Greve dos transportes na França contra reforma da Previdência chega ao 5º dia e trava Paris

Manifestantes e sindicatos querem que governo cancele proposta que unificará regimes de aposentadoria

Paris | AFP

Centenas de quilômetros de engarrafamentos e um cenário de caos no transporte público em Paris marcam nesta segunda-feira (9) o quinto dia de greve na França contra a reforma da Previdência do governo do presidente Emmanuel Macron, que enfrenta um teste de fogo para seu projeto.

A paralisação nos transportes provocou grandes filas na capital francesa, com poucos trens e linhas de metrô em circulação e mais de 500 quilômetros de engarrafamentos.

Passageiros em plataforma da estaçao Saint Lazare, em Paris - Christian Hartmann/Reuters

Nove das 15 linhas de metrô da cidade francesa ficaram completamente fechadas e apenas duas, 100% automatizadas e que circulam sem condutor, funcionavam normalmente.

Diante da falta de transporte público, e em um dia de fortes chuvas, muitos franceses resolveram usar os próprios carros, o que gerou mais de 600 km de engarrafamentos na região de Paris às 8h (4h em Brasília), três vezes acima do normal.

Sete das 25 garagens de ônibus de Paris amanheceram bloqueadas por grevistas: apenas um terço dos veículos saiu às ruas.

A empresa estatal de ferrovias SNCF cancelou pelo menos 80% das viagens dos trens de alta velocidade e advertiu para o risco de saturação nas estações. 

E a situação não deve melhorar na terça-feira (10), para quando os sindicatos convocaram uma nova jornada de greve e manifestações, após o sucesso da paralisação da última quinta-feira (5), que levou 800 mil pessoas às ruas.

A prorrogação da greve começa a incomodar os empresários, que previam apenas um impacto moderado com a paralisação, mas agora temem um agravamento da situação, gerada por bloqueios e escassez de combustíveis no período de festas de dezembro.

A mobilização é um protesto contra a proposta de reforma da Previdência, que pretende substituir os atuais 42 regimes de aposentadoria existentes (geral, de funcionários públicos, setor privado, especiais, autônomos e complementares, entre outros).

O governo francês quer criar um dispositivo que considera mais justo, mas os críticos —quase todos os sindicatos e a oposição de esquerda— afirmam temer uma "precariedade maior" para os aposentados. Segundo os influentes sindicatos do país, a reforma obrigará os franceses a trabalhar por mais tempo para receber uma pensão menor.

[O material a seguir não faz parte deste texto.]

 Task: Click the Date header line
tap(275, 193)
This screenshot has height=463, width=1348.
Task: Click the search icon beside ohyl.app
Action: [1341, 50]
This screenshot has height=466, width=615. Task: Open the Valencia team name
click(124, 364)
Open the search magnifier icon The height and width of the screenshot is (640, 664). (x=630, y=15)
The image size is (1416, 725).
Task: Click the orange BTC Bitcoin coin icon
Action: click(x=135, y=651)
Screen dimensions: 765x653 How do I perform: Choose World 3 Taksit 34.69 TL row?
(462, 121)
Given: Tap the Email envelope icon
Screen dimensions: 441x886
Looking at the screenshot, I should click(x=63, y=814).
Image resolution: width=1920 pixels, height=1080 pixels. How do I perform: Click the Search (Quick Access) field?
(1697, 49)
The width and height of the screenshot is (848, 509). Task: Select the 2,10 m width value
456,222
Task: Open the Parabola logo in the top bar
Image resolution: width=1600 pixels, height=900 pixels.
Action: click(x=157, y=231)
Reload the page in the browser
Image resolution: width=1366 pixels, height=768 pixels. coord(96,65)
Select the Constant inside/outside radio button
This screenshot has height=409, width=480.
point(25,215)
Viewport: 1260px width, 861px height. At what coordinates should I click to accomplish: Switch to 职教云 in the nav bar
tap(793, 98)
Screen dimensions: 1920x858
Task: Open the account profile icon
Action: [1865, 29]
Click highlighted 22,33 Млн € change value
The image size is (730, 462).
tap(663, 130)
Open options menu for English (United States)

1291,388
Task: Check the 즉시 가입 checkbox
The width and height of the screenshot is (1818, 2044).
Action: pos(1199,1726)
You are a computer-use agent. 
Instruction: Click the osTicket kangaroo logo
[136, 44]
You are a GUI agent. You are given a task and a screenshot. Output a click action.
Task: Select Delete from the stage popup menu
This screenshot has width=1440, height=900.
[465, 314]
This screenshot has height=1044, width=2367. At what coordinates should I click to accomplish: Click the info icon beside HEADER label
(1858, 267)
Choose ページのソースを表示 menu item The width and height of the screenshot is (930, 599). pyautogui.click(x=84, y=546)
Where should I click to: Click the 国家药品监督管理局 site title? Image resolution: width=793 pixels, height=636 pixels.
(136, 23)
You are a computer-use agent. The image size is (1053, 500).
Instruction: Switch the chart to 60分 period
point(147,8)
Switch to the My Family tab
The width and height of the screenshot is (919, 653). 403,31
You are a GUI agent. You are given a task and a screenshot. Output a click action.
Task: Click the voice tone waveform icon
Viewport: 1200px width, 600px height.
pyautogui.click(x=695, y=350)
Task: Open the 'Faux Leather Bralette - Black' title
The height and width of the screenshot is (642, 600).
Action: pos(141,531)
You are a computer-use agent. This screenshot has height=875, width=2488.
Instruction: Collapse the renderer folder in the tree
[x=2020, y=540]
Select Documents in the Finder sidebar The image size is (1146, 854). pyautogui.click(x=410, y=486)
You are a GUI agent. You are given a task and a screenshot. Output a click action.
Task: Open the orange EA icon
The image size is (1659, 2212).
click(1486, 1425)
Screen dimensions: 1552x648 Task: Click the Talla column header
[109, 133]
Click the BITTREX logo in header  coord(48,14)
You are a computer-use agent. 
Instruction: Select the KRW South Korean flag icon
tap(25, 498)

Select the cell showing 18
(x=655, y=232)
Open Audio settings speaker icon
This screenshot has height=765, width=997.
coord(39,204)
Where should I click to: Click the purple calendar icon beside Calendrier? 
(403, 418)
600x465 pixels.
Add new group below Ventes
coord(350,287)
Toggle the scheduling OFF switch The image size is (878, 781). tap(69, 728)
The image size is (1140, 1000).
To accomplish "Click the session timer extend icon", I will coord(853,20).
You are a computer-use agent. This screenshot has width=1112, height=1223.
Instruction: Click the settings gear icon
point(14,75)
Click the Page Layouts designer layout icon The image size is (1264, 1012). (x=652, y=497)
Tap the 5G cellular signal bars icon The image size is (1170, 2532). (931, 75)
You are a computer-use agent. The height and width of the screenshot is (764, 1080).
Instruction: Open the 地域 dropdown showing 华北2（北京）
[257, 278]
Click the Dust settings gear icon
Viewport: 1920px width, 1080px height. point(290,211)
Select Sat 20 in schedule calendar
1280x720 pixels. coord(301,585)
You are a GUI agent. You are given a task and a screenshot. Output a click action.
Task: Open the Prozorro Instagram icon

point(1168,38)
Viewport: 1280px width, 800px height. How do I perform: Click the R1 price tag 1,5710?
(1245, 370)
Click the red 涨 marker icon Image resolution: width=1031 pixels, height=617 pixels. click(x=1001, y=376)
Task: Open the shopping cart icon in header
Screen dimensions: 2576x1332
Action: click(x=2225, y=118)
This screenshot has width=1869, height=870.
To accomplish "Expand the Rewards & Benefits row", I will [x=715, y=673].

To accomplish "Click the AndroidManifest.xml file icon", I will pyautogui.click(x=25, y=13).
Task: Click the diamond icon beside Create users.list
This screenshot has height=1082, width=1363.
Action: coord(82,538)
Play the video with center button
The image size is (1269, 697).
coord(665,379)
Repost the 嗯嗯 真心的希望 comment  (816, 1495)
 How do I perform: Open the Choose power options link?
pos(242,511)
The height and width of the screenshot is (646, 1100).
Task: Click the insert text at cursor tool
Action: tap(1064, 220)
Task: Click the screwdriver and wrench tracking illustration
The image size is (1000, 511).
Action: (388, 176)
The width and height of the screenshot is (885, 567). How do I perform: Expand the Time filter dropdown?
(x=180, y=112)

O projeto de reforma da Previdência ainda não foi revelado na íntegra, mas o governo já divulgou várias mudanças previstas. O Executivo pode propor uma transição de 10 a 15 anos entre os regimes atuais e o futuro sistema, o que reduziria o impacto para quem está perto de se aposentar. 

Sob forte pressão, o Executivo pretende apresentar o projeto completo na quarta-feira (11).

Nesta segunda-feira (9), o presidente Emmanuel Macron e seus principais ministros se encontraram para concluir os detalhes do projeto.

Já alto comissário Jean-Paul Delevoye, que redigiu a reforma, se reuniu com representantes dos sindicatos para tentar superar o impasse, mas o encontro terminou sem uma definição. 

Com isso, os sindicatos estão determinados a manter a disputa. "Não cederemos até a retirada da reforma, na qual não existe nada de bom", disse Philippe Martinez, secretário-geral da CGT, uma das principais centrais do país.

Uma pesquisa publicada no domingo mostrou que 53% dos franceses apoiam a greve ou expressam simpatia por suas demandas, o que representa um aumento de seis pontos em uma semana.